Publication Date: February 28, 2006
Series or Standalone: The Wallflowers #3
Links: Amazon – Barnes & Noble – Goodreads
I’ve been really loving the Wallflowers series, but y’all, this one was not for me. I know that there are a ton of people who love this book and love St. Vincent, but I am not one of those people.
Devil in Winter picks up immediately after the events of It Happened One Autumn with Evie Jenner, the shyest member of our wallflower gang, asking Lord St. Vincent, villain and rake, to marry her. She needs to marry to escape her terrible abusive family, he needs to marry for money. They run off to Gretna Green to get married so that Evie can escape her family and return back to London in time to care for her dying father Ivo Jenner (who you might recognize from Kleypas’s Dreaming of You).
I had a lot of issues with this book, but its biggest flaw was it was boring. I literally felt like I had to force myself to finish reading it and would procrastinate picking it up as it did not engage me or hold my attention at all. After loving It Happened One Autumn and devouring that in close to one sitting, I was so surprised by how much I struggled with this one. It literally felt like nothing was happening plot wise in this book, and I did not connect with Evie or St. Vincent which made it hard for me to be invested in their romance.
Evie has always been the wallflower I’ve connected with least in the other books – she’s so shy and quiet that it was always hard to get a read on her. I don’t feel like this book really did much to flesh out her character for me. She definitely had a tough upbringing as the relatives she was forced to stay with were clearly abusive, but I feel like Kleypas didn’t dive into that enough to give me more insight as to who Evie is. I really struggled to connect with her throughout this whole book which made it a challenge to get invested in her journey.
Then we have St. Vincent who I actually really enjoyed in It Happened One Autumn despite his actions at the end of that book. I knew Kleypas would need to do quite a bit to redeem him in the readers eyes, I don’t know if she accomplished that. For me, the biggest issue with St. Vincent who I found fun in It Happened One Autumn was he was boring in this book – he literally felt like a wet noodle to me. For someone who is supposed to be a rogue with a terrible reputation, he didn’t seem to act like it or live up to it. I honestly wish he had more of the personality that we saw in his interactions with Lillian in It Happened One Autumn as I enjoyed that St. Vincent a lot more. I also really struggled to understand his motivations in this book and just didn’t see the chemistry between Evie and him which made it hard for me to be invested in their relationship.

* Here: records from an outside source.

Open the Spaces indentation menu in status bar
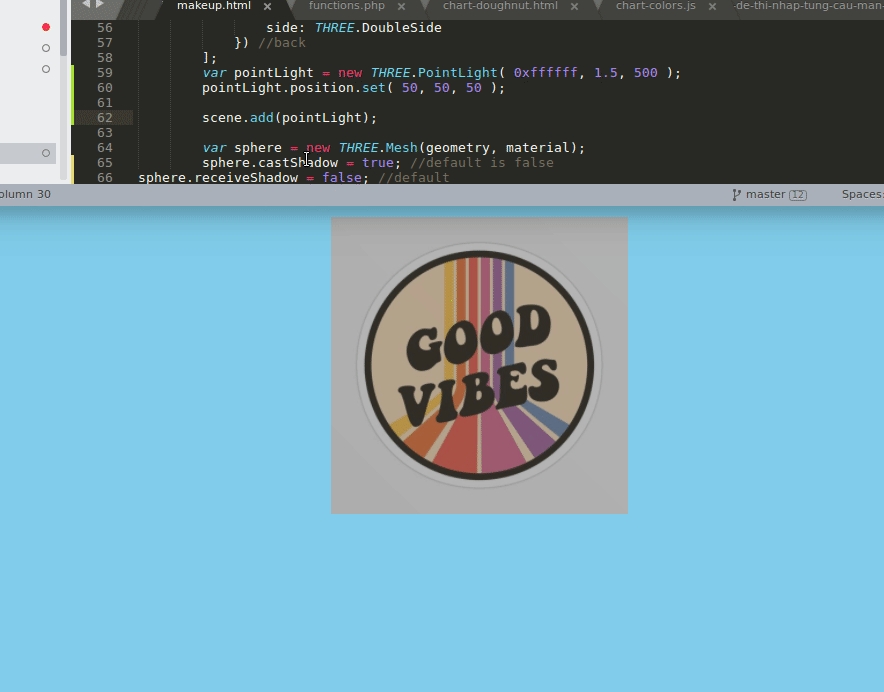 point(862,195)
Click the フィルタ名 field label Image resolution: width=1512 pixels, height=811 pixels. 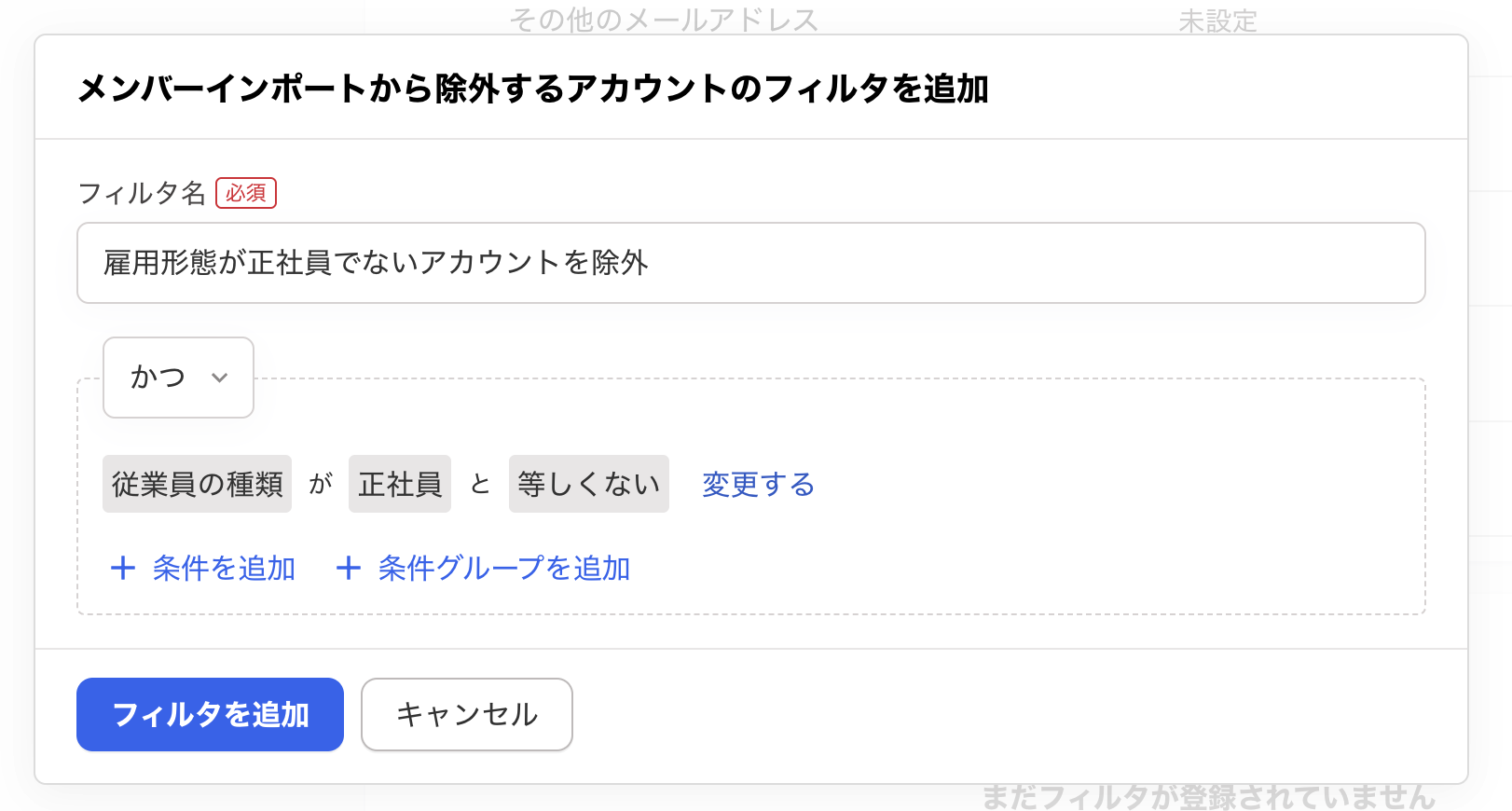point(142,193)
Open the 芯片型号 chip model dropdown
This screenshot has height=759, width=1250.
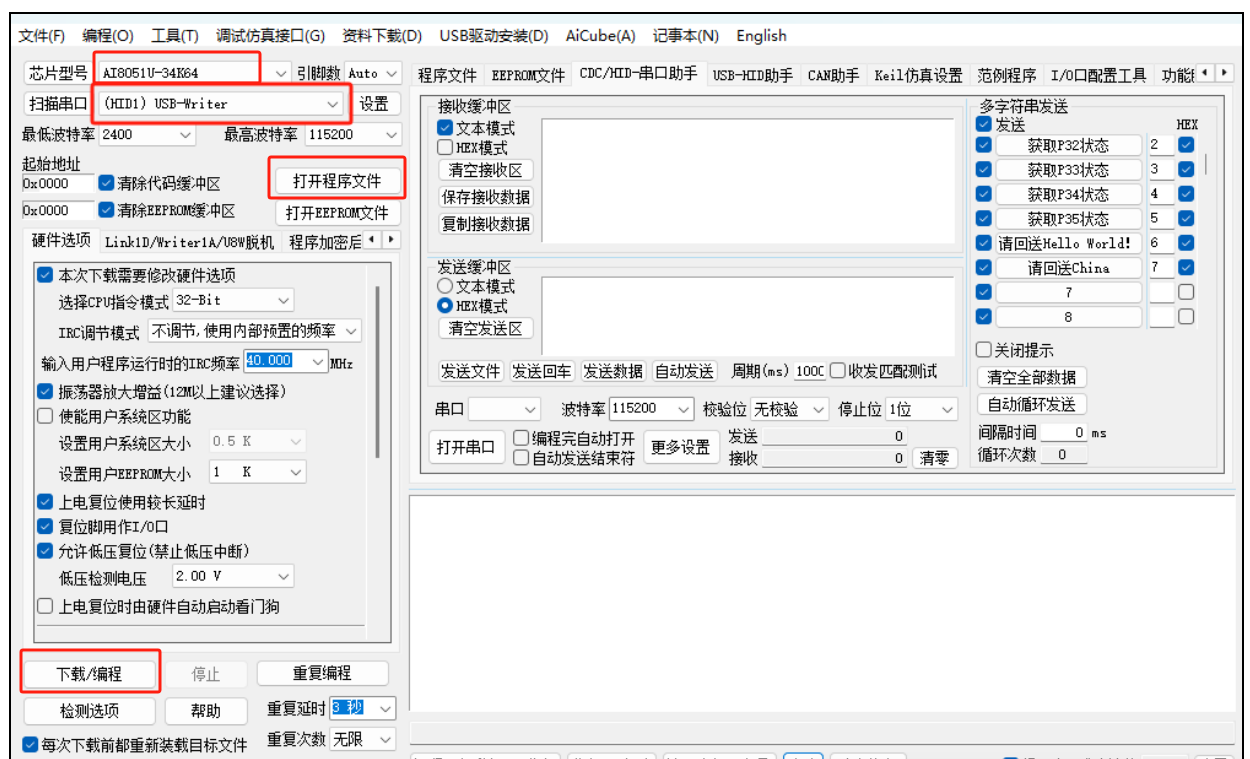pyautogui.click(x=180, y=73)
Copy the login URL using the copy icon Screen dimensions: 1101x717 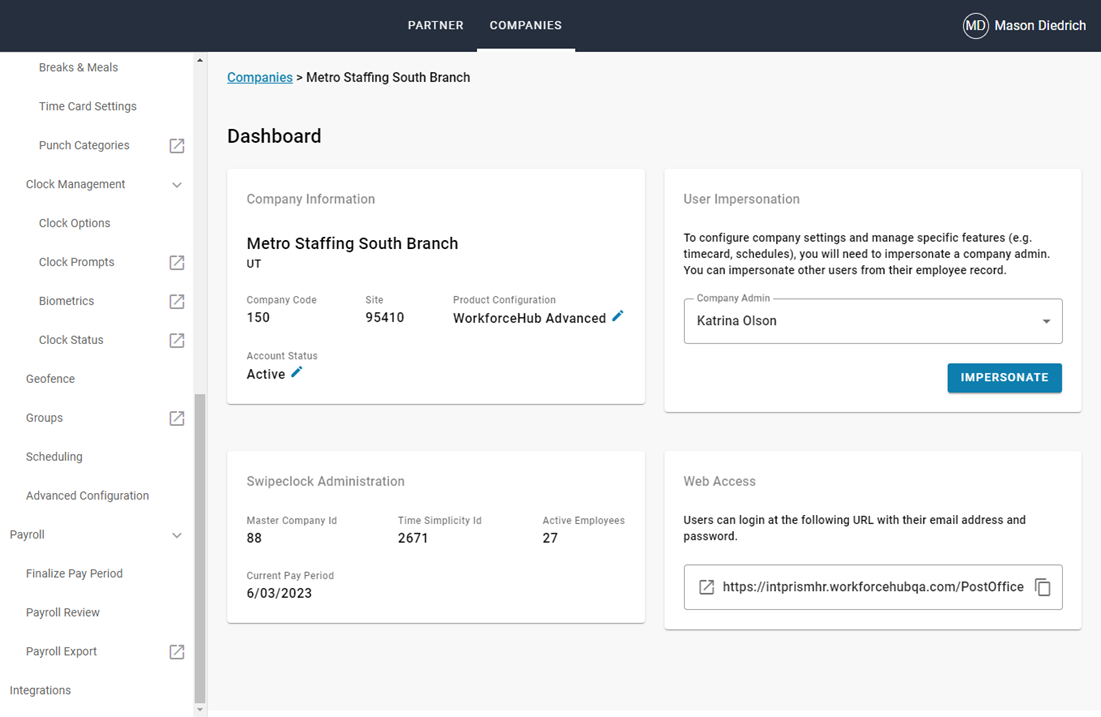tap(1042, 587)
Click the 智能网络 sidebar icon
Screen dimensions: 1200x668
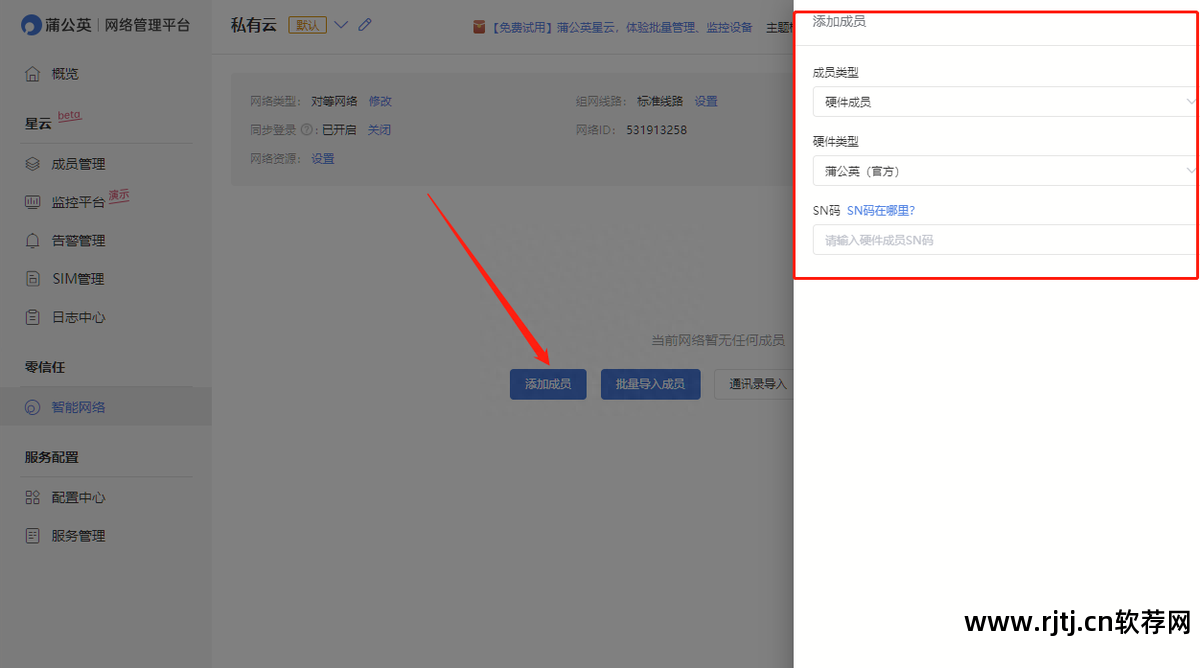[33, 407]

Outside of the characters, there is an incredibly troubling scene at the beginning of this book that started this out on a sour note for me. I know this book is a bit of an older romance, but this scene read to me as rape as there was a clear lack of conest. It’s in the beginning right after Evie and St. Vincent marry – Evie wakes up to St. Vincent making love to her. This is our first sex scene with the characters and it starts with Evie, who is a virigin, asleep and being taken advantage of by St. Vincent. Kleypas tries to play it off as being romantic, but there is a clear lack of consent and it left a really bad taste in my mouth after reading it. I didn’t fully sour me on the book, but it definitely played into me not liking the romance or characters in this one.
Besides my issues connecting with the characters and the romance, the villain in the book felt so out of left field. There were plenty of bad guys from Evie’s past that would have made way more sense than choosing Bullard, some random guy who worked at Jenner’s who we know little to nothing about. His motivation for hating Evie never felt fully fleshed out to me either though Kleypas attempted to give him some reasoning for it. I would have preferred if the villain had been Evie’s uncles since we knew they were terrible people and would actually have a good motivation for wanting to harm her after marrying St. Vincent.
We also saw very little of Evie’s wallflower friends in this book, which was such a disappointment to me. I love the wallflowers and seeing them interact in each of the books is always a bright spot. It took more than half the book for us to get our first appearance by any of them, which felt like way too long! I was happy we did get a lot of Lillian and Westcliff in this book though as they are my favorite couple.
Overall, this book was just a no for me. There is nothing worse than a boring romance and that’s what this one was for me. I still am really enjoying the Wallflowers series overall, despite not liking this book, and am excited to dive into Daisy’s story in the next one.